Band of Brothers is a wartime epic that touches on eternity

By Clive James

With Christmas coming, my younger daughter and I, the fanatical pacesetters in a whole family of binge-watchers, are deciding whether our number-one rerun for the season will be The West Wing or Band of Brothers. To qualify for the winter spot, the chosen show has be: a) big, b) great and c) full of groovy people. Nice as it would be to have The West Wing remind us that American presidential politics is not necessarily a madhouse after all, we seem to be favouring, at the moment, Band of Brothers, not having seen enough of Damian Lewis lately, except dressed as Henry VIII and treating women badly: not something he is plausible at doing. We have discussed watching Homeland again, but in that one the gorgeous Damian goes missing halfway through, hanged from a crane because the locals think that ginger hair is an insult to the Prophet, or something like that.

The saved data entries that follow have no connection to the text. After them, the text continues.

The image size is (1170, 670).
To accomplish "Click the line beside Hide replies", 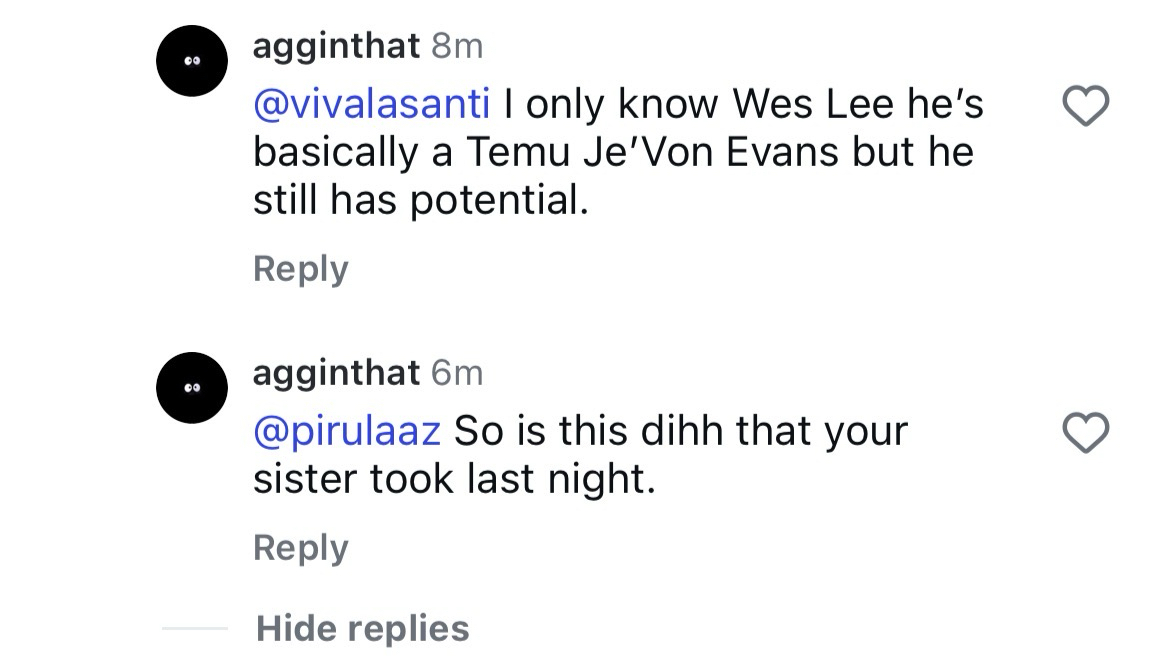I will tap(195, 629).
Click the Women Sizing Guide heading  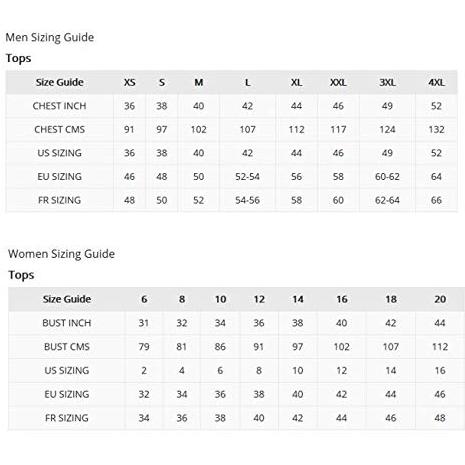point(61,254)
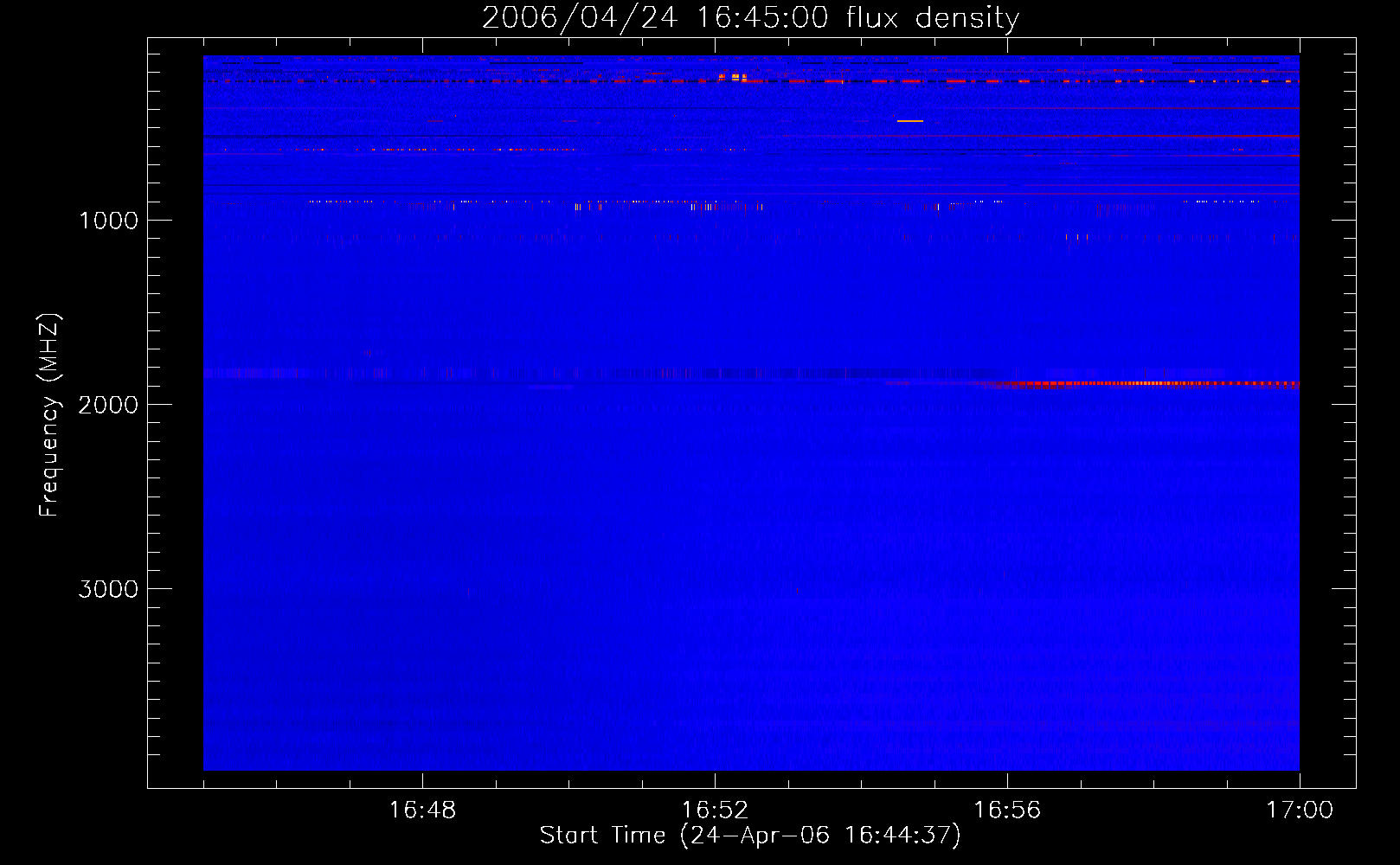Click the 2000 frequency axis label

tap(108, 405)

Personally, if I were given my choice of long-term Christmas viewing, I would put the 1980 miniseries Shogun back on screen and let it stay there until I croaked, but the women in my family are all too aware that my reasons for loving the show include the opalescent presence of Yoko Shimada. Long ago, in Japan, I did the tea ceremony with her and it was like dancing with Rita Hayworth, slowed down by a thousand times. In Play All, my book about binge-watching, I picked the BBC’s I, Claudius as the possible true ancestor of the box-set-binge phenomenon, but I now think that Shogun was the more likely progenitor. It had everything, including the unprecedented spectacle of Toshiro Mifune being subtle. (Which genius was it who said that “Toshiro Mifune” sounded like “no smoking” in Japanese?)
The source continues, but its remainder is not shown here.